Das alles macht die Sonne. Der Stern unseres Planetensystems, ohne den nichts leben würde auf der Erde. Das spüre ich manchmal so deutlich, dass ich die Welt am liebsten umarmen würde, die da durchs Schlafzimmerfenster hereinscheint. Das muss der Grund sein, weshalb die Römer die Sonne als Gott verehrt haben. Und die Christen schnurstracks auf den Festtag des römischen Sonnengottes das Geburtsfest Jesu Christi gelegt haben. Da an Weihnachten ist den Christen die Sonne aufgegangen, die die ganze Welt in ein Licht taucht, das niemals untergeht.
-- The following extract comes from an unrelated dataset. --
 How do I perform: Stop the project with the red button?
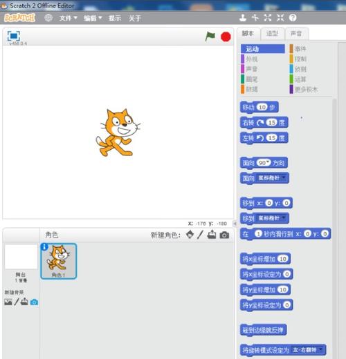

Und auch das funktioniert im Grunde so wie mit dem Licht, das in mein Schlafzimmer fällt.

Wir sehen Gott nicht direkt. Auch seinen Sohn Jesus nicht, seine irdische Zeit war vor 2000 Jahren. Aber was wir sehen können, ist der Widerschein, der immer noch davon ausgeht. Die Welt wird noch immer von Gott angestrahlt, und etwas von seinem Licht spiegelt sich in den Dingen wider. Ein Chor, der zur Ehre Gottes wundervoll singt. Die syrische Familie in meiner Nachbarschaft, die nach einer Odyssee durch halb Europa endlich vereint ist. Besonders merke ich das dann, wenn mich eine Sache ganz froh macht. Zum Beispiel wenn jemand mir sein Herz ausschüttet und es ihm am Ende besser geht als vorher. Oder wenn ich mit einem alten Freund herumblödle und wir so herzhaft lachen, dass wir die ganze Welt um uns herum vergessen. Auch beim Spazierengehen mit meinem Hund sehe ich das; wenn uns Kinder begegnen und eine große Freude daran haben, meinen pelzigen Gefährten anzuschauen und zu streicheln.

Bestimmt haben Sie einen Adventskranz daheim oder einen Tannenzweig mit Kerzen. Auch das Licht dort brennt, um an Gott zu erinnern, der noch in den finstersten Winkel unserer Welt seinen Strahl sendet.